Setting passing scores entails determining the minimum passing score on 
an assessment. Most standard setting methods were developed specifically for 
multiple-choice tests. Judgmental standard setting methods, like the Angoff 
(1971) method, are the most prevalent methods used in licensure and certification 
fields (Sireci & Biskin, 1992). With the Angoff method, panelists are asked to 
make item performance predictions for a randomly selected, minimally 
competent candidate (MCC). With dichotomously scored items, this is often 
operationalized as predicting the proportion of MCCs who would be able to 
answer the item right (or get a score of 1). Item performance estimates are 
aggregated across items, yielding an implicit compensatory cutscore for each of 
the panelists.

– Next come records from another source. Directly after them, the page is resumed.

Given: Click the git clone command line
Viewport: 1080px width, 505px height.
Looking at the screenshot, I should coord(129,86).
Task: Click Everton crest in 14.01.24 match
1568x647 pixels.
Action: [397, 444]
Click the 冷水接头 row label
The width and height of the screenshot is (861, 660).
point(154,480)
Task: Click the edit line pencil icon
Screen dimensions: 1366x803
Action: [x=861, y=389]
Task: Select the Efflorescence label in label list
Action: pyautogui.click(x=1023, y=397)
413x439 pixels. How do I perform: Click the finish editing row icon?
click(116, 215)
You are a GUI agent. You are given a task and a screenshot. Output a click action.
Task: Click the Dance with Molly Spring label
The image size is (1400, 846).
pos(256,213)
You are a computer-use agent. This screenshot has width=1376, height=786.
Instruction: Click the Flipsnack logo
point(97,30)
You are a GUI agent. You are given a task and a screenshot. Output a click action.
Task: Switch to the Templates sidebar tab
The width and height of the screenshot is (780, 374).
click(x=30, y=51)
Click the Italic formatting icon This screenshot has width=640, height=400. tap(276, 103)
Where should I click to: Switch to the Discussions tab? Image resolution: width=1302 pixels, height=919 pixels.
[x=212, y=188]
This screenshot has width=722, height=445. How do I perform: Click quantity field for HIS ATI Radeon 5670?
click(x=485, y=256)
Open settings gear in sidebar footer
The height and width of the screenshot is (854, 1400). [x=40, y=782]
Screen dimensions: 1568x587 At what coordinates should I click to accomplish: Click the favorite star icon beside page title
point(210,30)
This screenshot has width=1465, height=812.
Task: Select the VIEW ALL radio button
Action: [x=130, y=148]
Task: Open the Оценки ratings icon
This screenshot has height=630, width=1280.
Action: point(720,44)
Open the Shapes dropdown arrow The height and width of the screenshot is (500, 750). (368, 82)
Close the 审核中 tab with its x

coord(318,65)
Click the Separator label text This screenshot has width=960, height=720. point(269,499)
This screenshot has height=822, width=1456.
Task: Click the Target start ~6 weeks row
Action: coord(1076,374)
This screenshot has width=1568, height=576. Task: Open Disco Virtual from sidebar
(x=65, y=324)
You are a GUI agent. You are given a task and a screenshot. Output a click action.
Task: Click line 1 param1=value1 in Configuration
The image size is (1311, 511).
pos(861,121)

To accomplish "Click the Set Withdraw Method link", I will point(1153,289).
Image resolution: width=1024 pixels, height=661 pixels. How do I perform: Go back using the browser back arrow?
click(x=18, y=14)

Panelists' cutscores are then averaged to determine the minimum 
passing score for the test. 

Setting passing scores with polytomously scored, constructed response 
assessments is a serious challenge for educational measurement practitioners. 

The methods developed for multiple-choice tests, consisting of a large number of 
items each scored dichotomously, do not generalize easily to situations involving 
polytomously scored, constructed response tests. 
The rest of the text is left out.